Chartbeat Blog

What We Talk About When We Talk About Iran

How is Iran framed by the media? Is it the nuclear Iran, the religious Iran, or the oil-rich Iran? The contemporary Iran flourishing with cinema or the ancient empire of Persia?

It goes without saying that global media perceptions of Iran are multivalent, myriad, and always evolving. To investigate those perceptions, in all their complexity, is a task for computational journalism. By looking at both what Iran-related topics are covered in the media and how the proportional relationship of those topics changes in time, computers can model the macro-level trends which might give insight into media biases, patterns, or anomalies. So in the spirit of inquiry, the Chartbeat Data Science Team tried to answer our original question, “How is Iran framed by the media?” with some good, old-fashioned computational analysis.

We took a corpus of 5000 articles published between August 21st and October 28th by 16 major media outlets (Note: none of this analysis uses those publishers’ Chartbeat data, only the words on their article pages). Picking articles that contained named entities including “Iran,” “Iranian,” “Persia,” or “Persian,” we then searched for trends in two capacities: temporal and topical.

Temporal

You might assume that coverage of Iran is timed at random. Some current event transpires and that event precipitates a media response. This is far from the case. Fluctuations in daily article count are informed by several time-based patterns, including:

  1. The slow-varying nature of news media production objectives
  2. The cyclical nature of week-to-week reporting
  3. The spiking nature of breaking news

In practice, this means that the number of articles might vary either because news organizations generally write a certain number of articles about Iran per month, because news organizations produce more articles on certain days of the week, or because something newsworthy has transpired in the Middle East. So, if we were to understand how many articles were published about Iran on a given day, it is important to break up that information into the graphs.



The first graph corresponds to slow-varying production objectives, the second to cyclical pattern, and the final to breaking news items. You can see that this final graph is highly volatile. Some of the possible events which could explain that volatility are:

Now that we’ve mapped articles by temporal pattern, we can explore the topics that populate these articles and the proportions of those topics in global coverage.

Topical

Doing a topical analysis of content requires a good deal of math. For those of you interested, read on; those who don’t love applied statistics can just skip to the graph. We use Latent Dirichlet Allocation (LDA) to efficiently uncover essential statistical relationships that are useful for clustering, event detection and summarization. LDA models each article as a finite mixture of latent topics, where each topic is a distribution over words. It is a generative model: a document — a bag of words — is created by initially sampling an overall topical distribution. Each word in the document is then selected by first sampling a topic from this distribution, and then sampling a word from the topic-word distribution. Given a document, we can use Bayes’ rule to explicitly represent the document by its topic proportions. All that math results in this graph:

This graph illustrates the topics most commonly discussed in any article in our corpus whose subject matter is Iran. That is to say, for example, more media coverage of Iran in the time period of research focused on U.S. foreign policy than the proliferation of ISIL. But not all topics are created equal.
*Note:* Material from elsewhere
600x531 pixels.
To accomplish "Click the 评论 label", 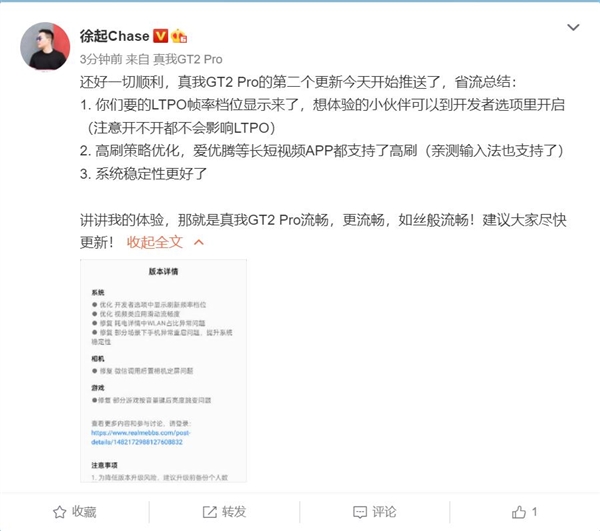I will (384, 512).
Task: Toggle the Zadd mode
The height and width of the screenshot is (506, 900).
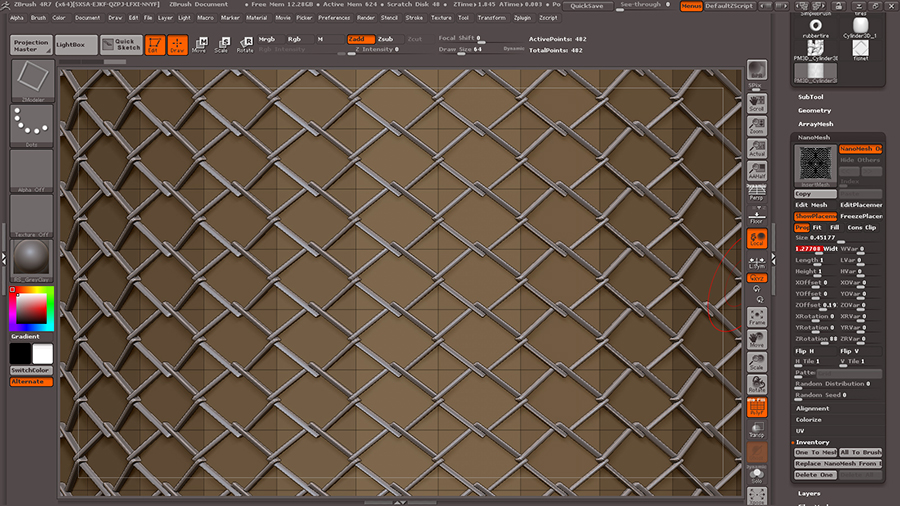Action: [358, 39]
Some of these topics have high entropy and some have low entropy, meaning some topics are more specific than others. Most, if not all, articles about the Iran Agreement concerned exactly that — JCPOA. Other topics like Immigration & Refugees concerned different aspects of Iran and its relationship to immigration. “Iran Agreement” has low topic entropy and is more specific; “Immigration & Refugees” has higher entropy and is less specific.

Temporal meets Topical

Now that we’ve analyzed this corpus both with respect to the temporal patterns by which they were published and the topical concerns about which they were written, we can draw some conclusions and answer our original question more definitively. By combining temporal and topical patterns, we can answer questions like “When is the most popular times to write about Iranian culture?” or “Which Iranian-related breaking news items generate the most coverage?”

This first graph maps high-entropy (more vague) topics by date:

These graphs map low entropy (more specific) topics by date.

Looking at these graphs, you can see that discourse changes radically over the course of a few months — even though roughly the numerical output of articles was pretty much constant from month to month. August through to mid-September was dominated by American legal coverage of the JCPOA. From then on, Iran’s relationship within Russian-Syrian affairs dominated. In addition, we are able to isolate two Russia/Syria coverage peaks on October 1st and 8th corresponding to a series of Russian air strikes and heavy fighting in Raqqa and Aleppo, during which Iranian military officials were killed.

So, if you want to know how the media framed Iran from August through October, look no further.

Conclusions

Clearly, Iran pops up in media coverage both where you’d expect it to and where you might not. Although you might assume that the US Congress’s passage of the Iran Agreement accrued the most coverage in the past four months, it did not. In fact, articles concerning Russia & Syria more commonly cited Iran.

More broadly, this study can give journalists and data analysts alike into the importance of contextualizing data. This study comes down to context. Whether topical or temporal, the data illuminates huge issues in novel lights. But without any context — or even without the correct context — we are forced to rely on assumptions and guesses.